I feel sorry for those people on their deathbeds, busily going about the business of dying, being mined for wisdom at such an intense time of their lives…

I think about it a lot. I have had a deep fear of death since the age of 10. I used to, nightly, have a moment of terror when I would be overcome with this sense of an abyss of nothingness.

I think it has left me with a strange perspective. When we talk about saving our planet (which is really about saving ourselves) I get it, and most definitely agree with treading as lightly as feasible on this earth.

Yet, I also have this voice that reminds me that we are all on a rock hurtling through space around a sun that will one day implode so, regardless of our efforts of washing our aluminium foil after the barbecue and popping it in the recycling, we cannot avoid that.


I have a theory that war is created by men who are desperately fearful of death. So they seek to alleviate that fear through taking control of it. By deciding the where, the when and the how of death they get to create an illusion of certainty and control.

Being the wager of war may be raised under the guise of safety for a nation, but I wonder if it has more to do with a personal drive for certainty.

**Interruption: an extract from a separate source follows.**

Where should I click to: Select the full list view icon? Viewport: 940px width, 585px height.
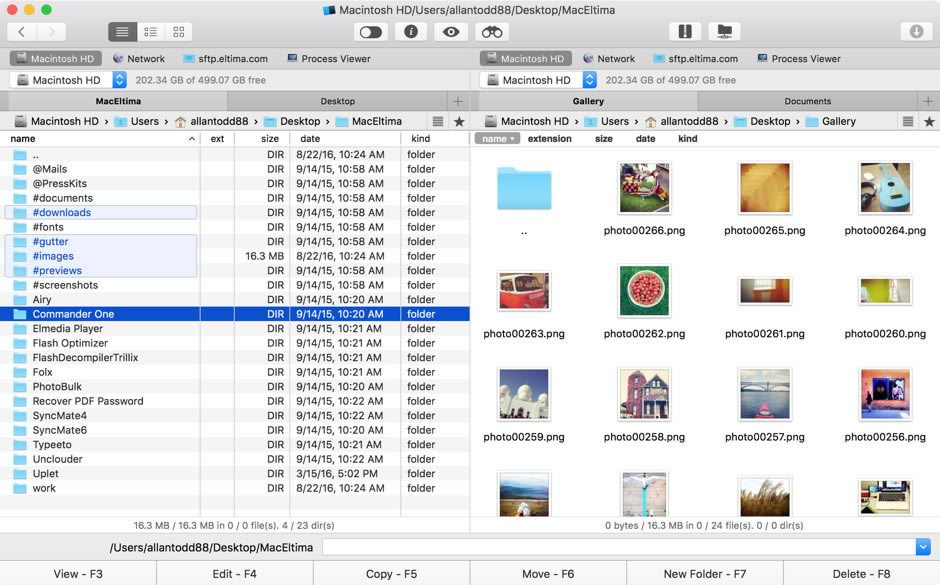[x=121, y=31]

This week I heard Jimmy Carr say, ‘The opposite of faith is certainty.’ That idea is something I’ll certainly be pondering over for the weeks to come. Is that concept something that you are familiar with?

I mentioned my theory to a friend at the weekend and her theory was that men are ready to create war because they are not the creators of life, so they disregard the uniqueness of, as Mary Oliver would say, our ‘one wild and precious life’.

I think those death bed musings are all worthy insights. Alongside those, I also wonder on a regular basis how I can make the most of being alive. Humans have the ability to absorb the wildness of being alive through 5 amazing senses. I believe a poet’s life is living in the awe of this fact and being unafraid to live into the acuteness of that.

Speak to beauty
Speak to the bird song and the blossom
Speak to the sunlight glimmering on skittish brook
Speak to the diamond brilliance of fresh fallen snow
Speak to the laughter of innocents and smell of fresh rain
Whisper if you must
But speak to them
For they will cry back
I am alive
I am alive
I am alive!

All that to say, I decided to have a piano lesson this week. I bought a piano many years ago and it has sit idly more or less ever since. A terrible waste. Something I have noted each New Year as I ponder whether I will succumb to the pressure of resolutions.

a close up of a piano with a person in the background
Photo by Geert Pieters on Unsplash

My piano teacher, Claire, is brilliant. She talks about patterns and palettes and paints a musical landscape which I am beginning to stumble my way through. It is such a delight. This amazing construction of strings and hammers and keys and pedals is another way to connect to the heartbeat in us all, that reminder that we are live.

So if prioritising relationships over work feels like a reach too far right now because there are bills to feed the mouths of those relationships, or expressing your feelings honestly may result in disastrous consequences today; when such advice feels like added pressure, and even privilege, how else can you begin to remind yourself that today you are so very much alive through coming back to your senses?